#### [Problem to solve]
Everything from the line containing "开放平台 (856, 14)" to the last line of the listing below should be restated exactly, both ends included, with nothing added and the pictures omitted.

#### [Input material]
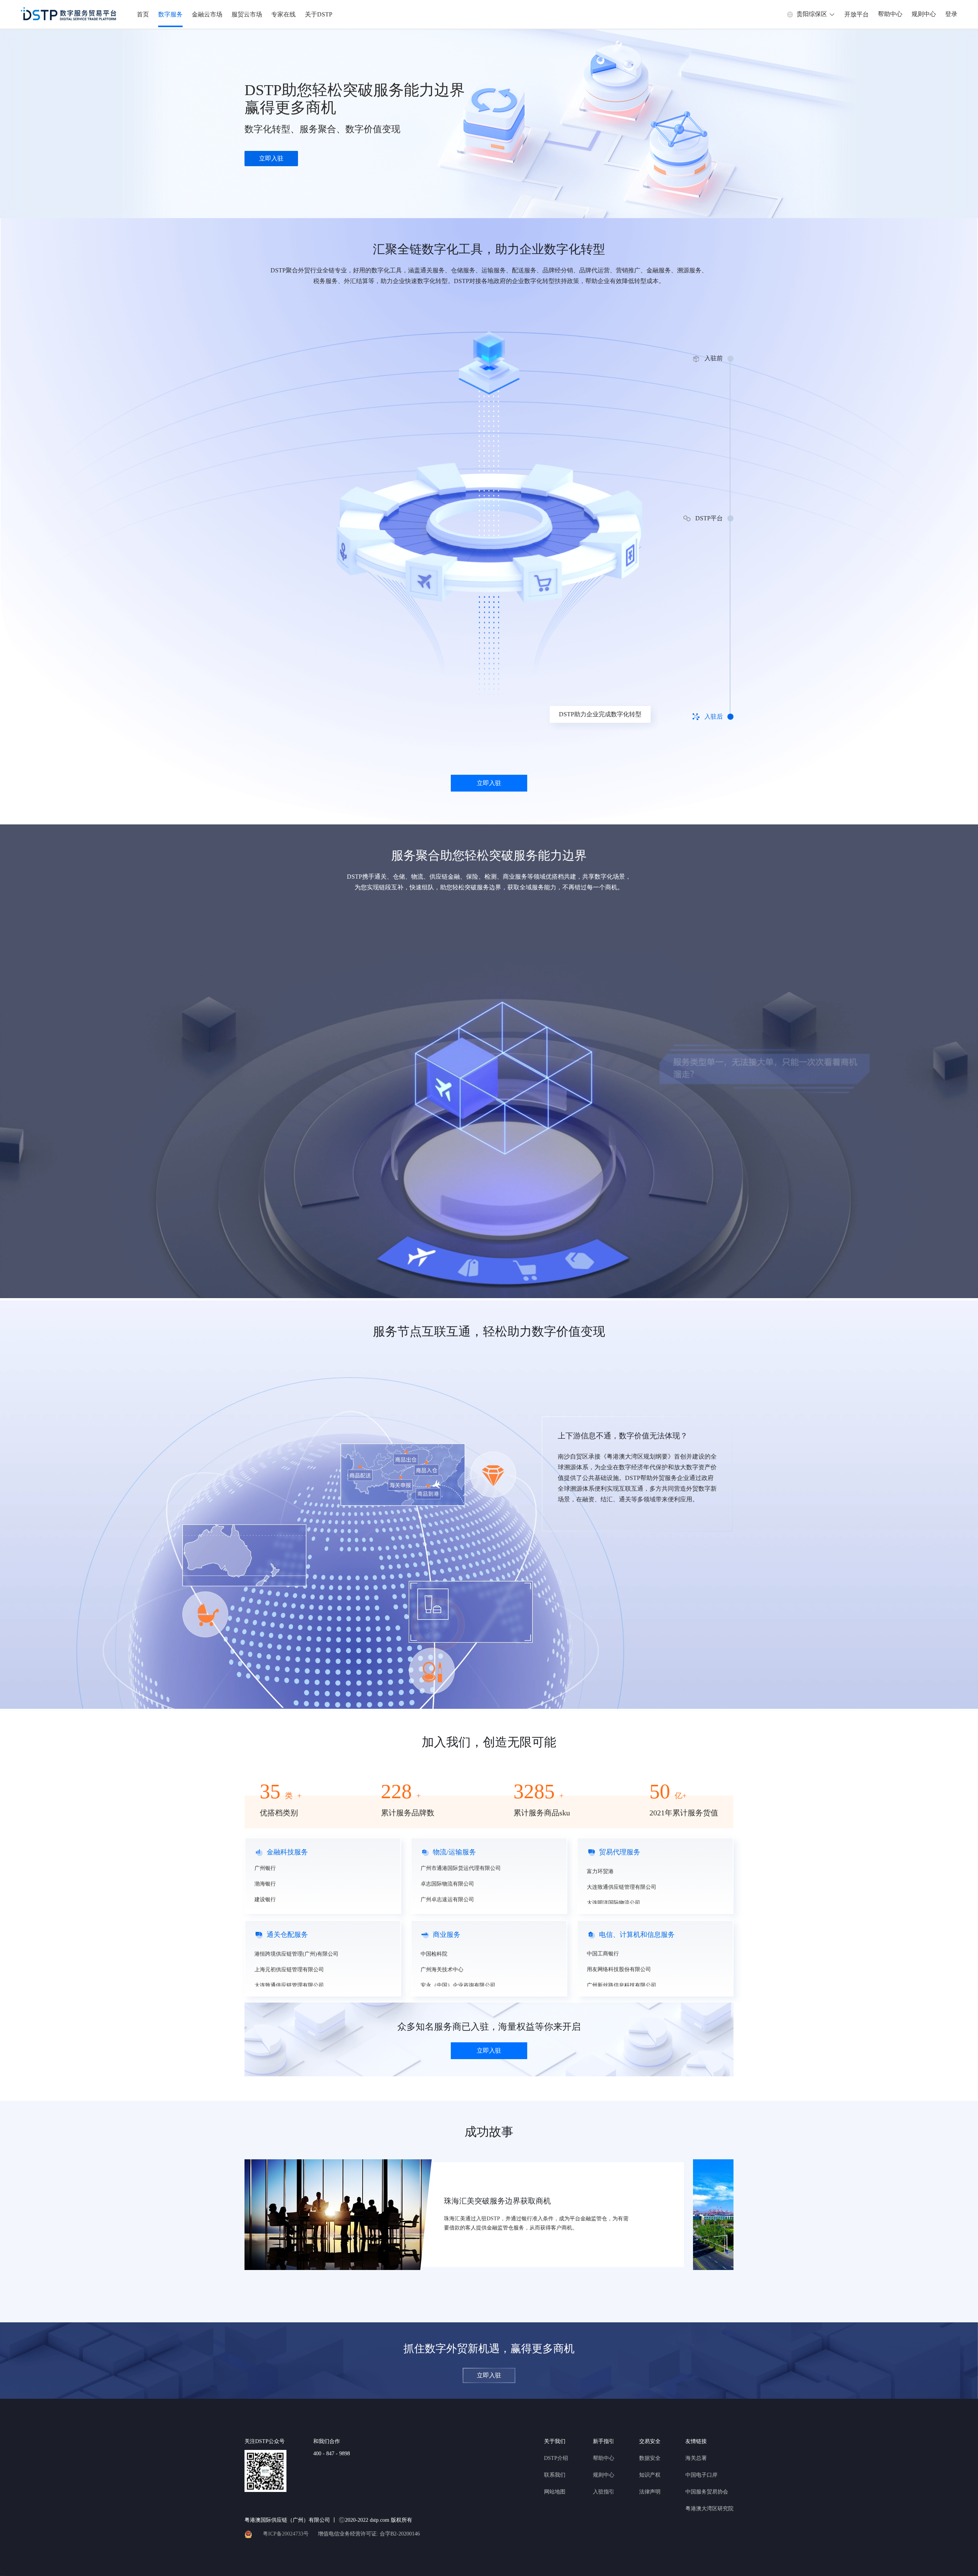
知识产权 (650, 2475)
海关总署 (696, 2458)
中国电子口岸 (701, 2475)
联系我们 (554, 2475)
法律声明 (650, 2492)
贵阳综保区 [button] (812, 14)
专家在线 (283, 14)
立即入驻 (271, 158)
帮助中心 (890, 14)
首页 (143, 14)
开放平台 (856, 14)
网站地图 (554, 2492)
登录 (951, 14)
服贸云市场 (247, 14)
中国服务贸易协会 (706, 2492)
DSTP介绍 (556, 2458)
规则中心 (924, 14)
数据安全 (650, 2458)
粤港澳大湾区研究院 (709, 2508)
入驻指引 (603, 2492)
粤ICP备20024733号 (286, 2534)
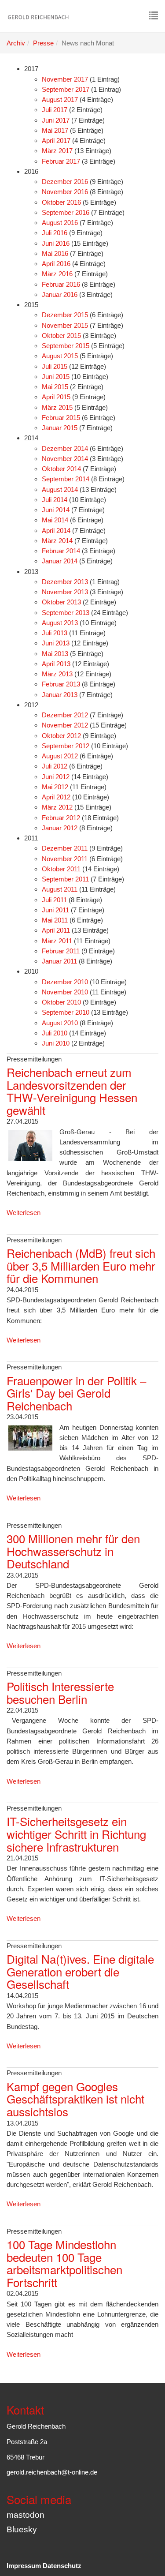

#### [Answer space]
开放平台 (856, 14)
网站地图 (554, 2492)
登录 (951, 14)
服贸云市场 (247, 14)
中国服务贸易协会 (706, 2492)
DSTP介绍 (556, 2458)
规则中心 (924, 14)
数据安全 (650, 2458)
粤港澳大湾区研究院 (709, 2508)
入驻指引 (603, 2492)
粤ICP备20024733号 (286, 2534)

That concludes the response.